Rewrite the entries from the line with "Given: Click the 版本: 1.4.0.0 line in report" up to and including the line with "Looking at the", swapping "image size" for "screen size" and keeping everything else the same. Return only those lines, without the pictures.
--- BEGIN Input ---
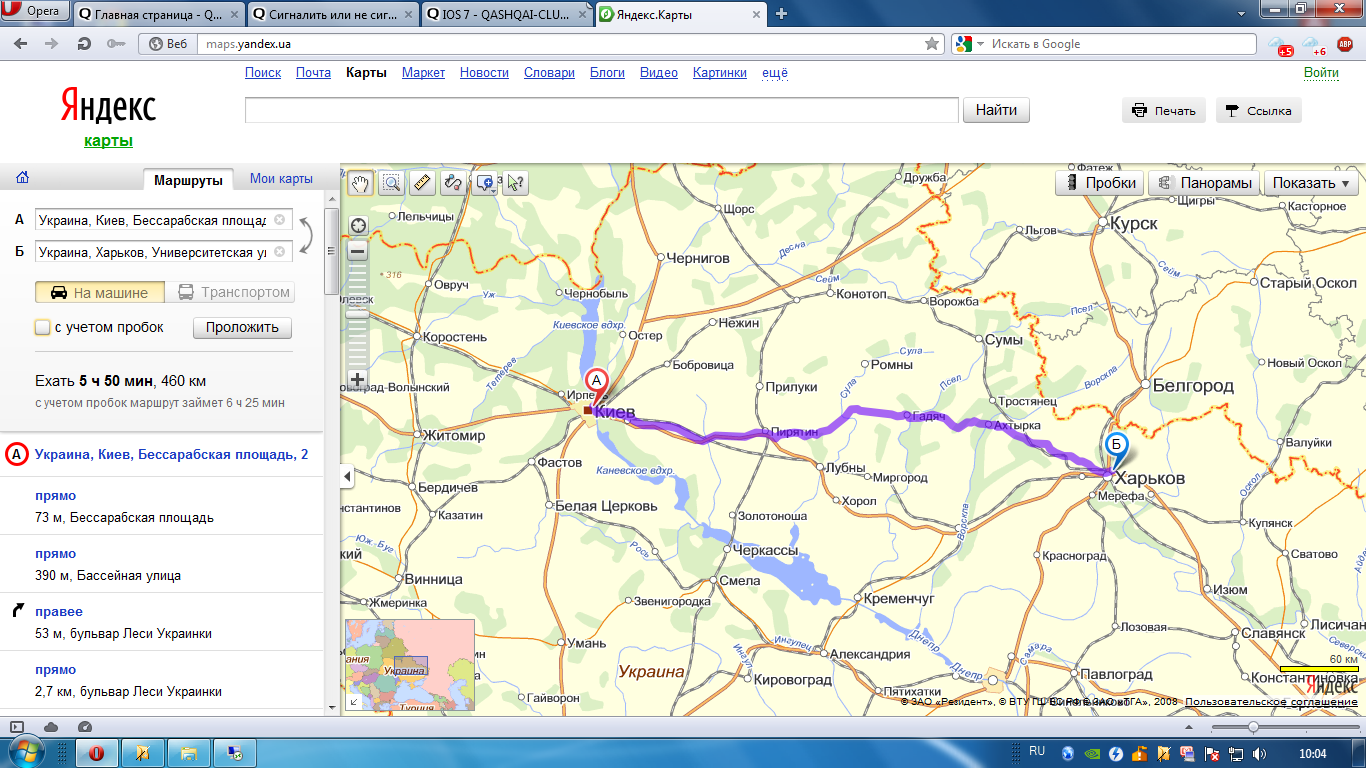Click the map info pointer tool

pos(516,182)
--- END Input ---
--- BEGIN Input ---
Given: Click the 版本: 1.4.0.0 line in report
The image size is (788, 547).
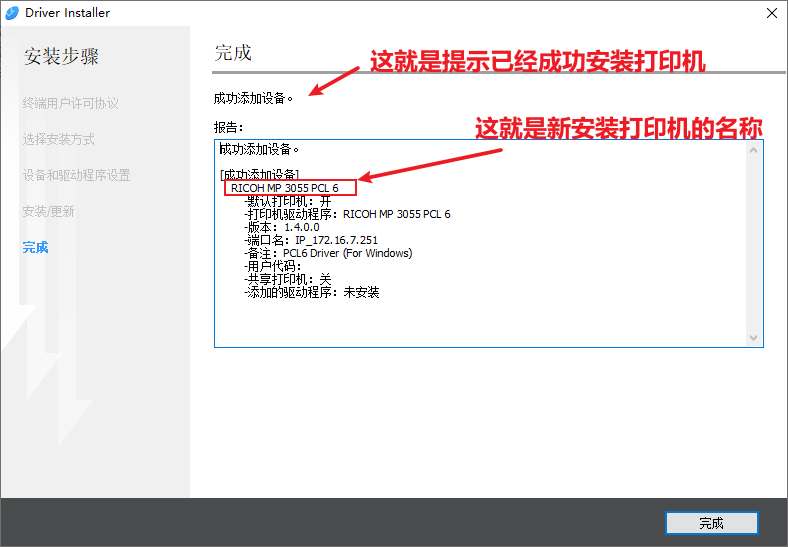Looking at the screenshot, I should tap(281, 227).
--- END Input ---
--- BEGIN Input ---
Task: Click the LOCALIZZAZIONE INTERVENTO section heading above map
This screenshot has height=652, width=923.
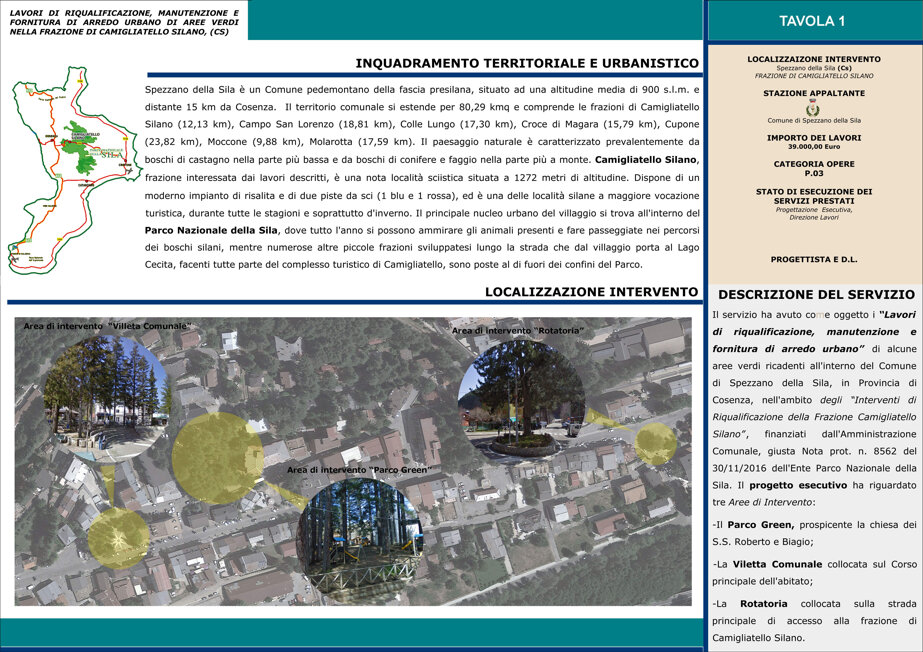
--- END Input ---
Exercise solution:
Given: Click the 版本: 1.4.0.0 line in report
The screen size is (788, 547).
Looking at the screenshot, I should tap(281, 227).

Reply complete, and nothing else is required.